Concept Boundary Vectors
In this paper, we look at the representation of concepts in machine learning models. Concepts can be defined abstractly and ontologically, however, we utilise more of a working definition in this paper that depends on the machine learning model under consideration.
A concept is an idea that can be explicitly identified in a set of compatible inputs to the model and explicitly not identified in a distinct set of compatible inputs.
This definition is influenced by prior work on concept activation vectors. These are a vector representation of concepts in the latent space of machine learning models, constructed by training a linear classifier to distinguish between the set of inputs referenced in the definition.
The intuition here is that the classifier, to perform well, understands the relationship between inputs with the concept and inputs without the concept. Therefore, characterising the linear classifier with the canonical orthogonal vector to its decision boundary provides a concept vector that points in the direction of inputs with the concept present to inputs where the concept is not present.
On the one hand, it is shown that concept activation vectors do capture something meaningful, in particular about its relationship to other concepts. On the other hand, it can be sensitive to the initialisation of the classifier and it does not capture the concept to the fullest extent. A reason these issues arise is that typically many classifiers perform well at distinguishing these sets of input data, but provide different concept vectors.
Our motivation was to construct a more robust vector representation of a concept, by working under the hypothesis that the geometry of the boundary between these sets of input data captures significant semantic details. We propose to construct the concept vector representation as the vector most aligned with the so-called boundary normal vectors. These are the vectors connecting points along the boundary of the sets of data, and in our paper, we provide an algorithm to determine these.

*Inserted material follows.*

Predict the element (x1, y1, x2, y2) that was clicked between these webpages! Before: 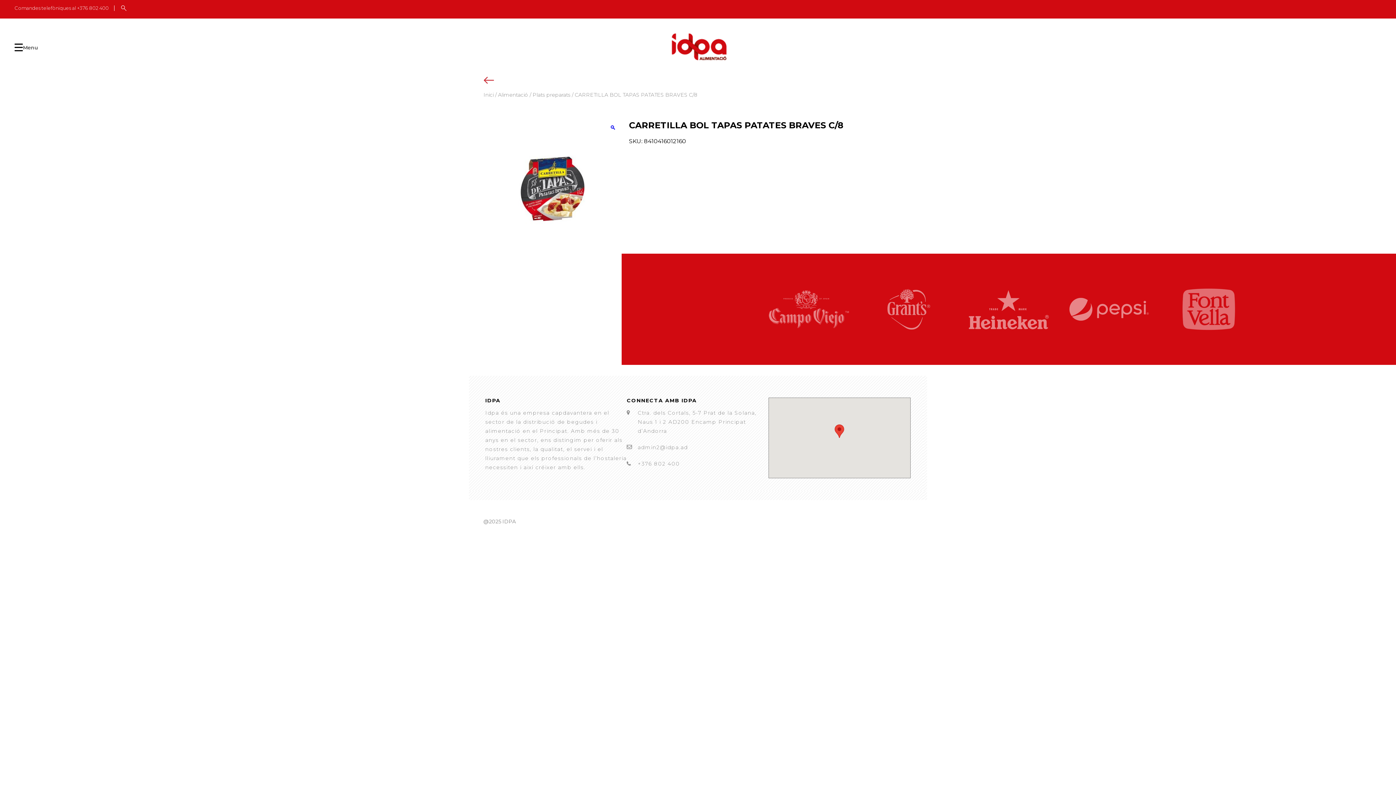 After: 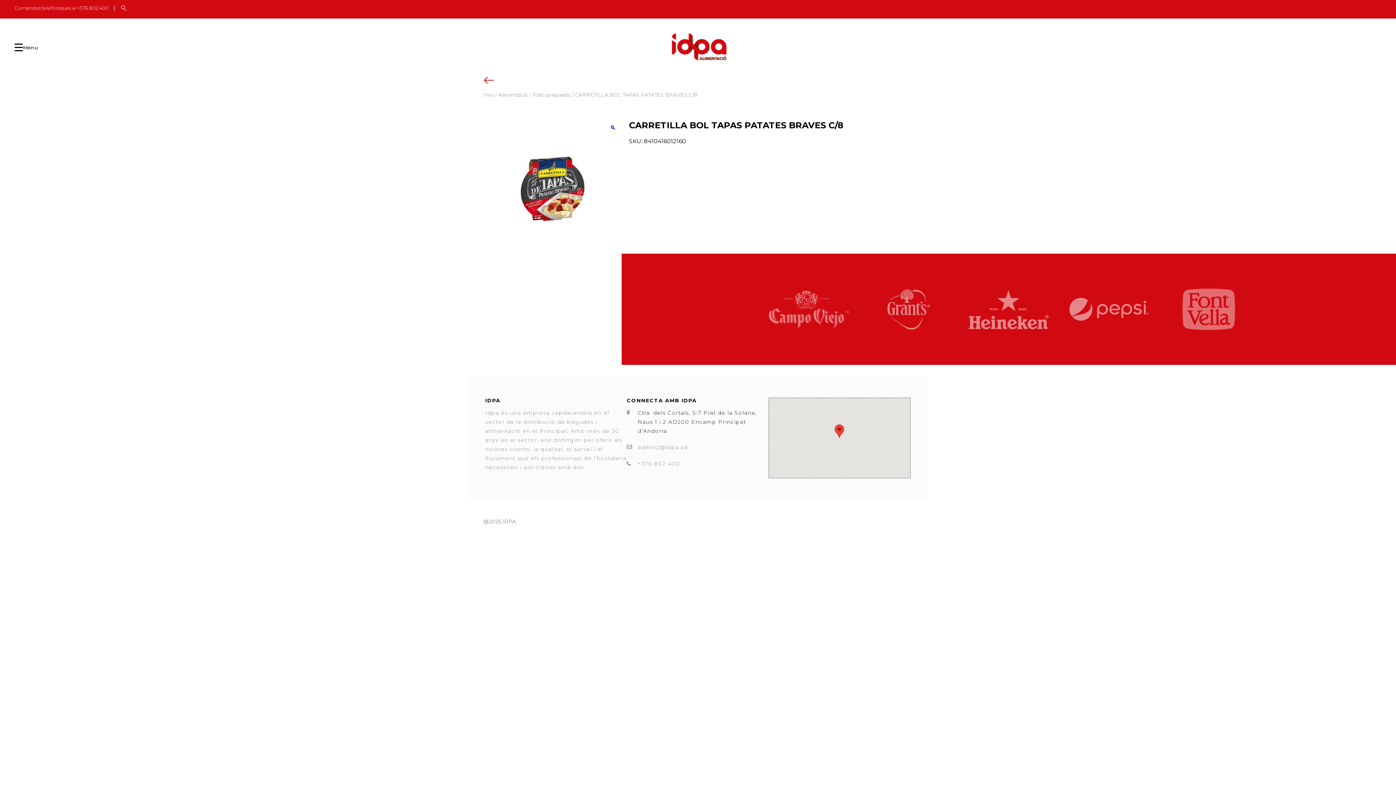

We term these concept vectors as concept boundary vectors and find that they outperform concept activation vectors on many of the benchmarks previously used to evaluate these representations. This supports the hypothesis that the geometry of the boundary between sets of data is paramount in encoding the relationship between the sets of data.
Of particular interest, was our observation that concept boundary vectors are more faithful to the previously observed linearity of concept relationships. In traditional embedding models, such as Word2Vec, it was observed that relationships between concepts were approximately linear. For instance, if I added the vector going from "king" to "queen" to the vector of "man", I would arrive somewhere near "woman". Suggesting that there is a male-to-female direction in the model's representation. Concept boundary vectors are more aligned with this direction than concept activation vectors.
We hope concept boundary vectors provide a better mechanism to explore the inside of machine learning models.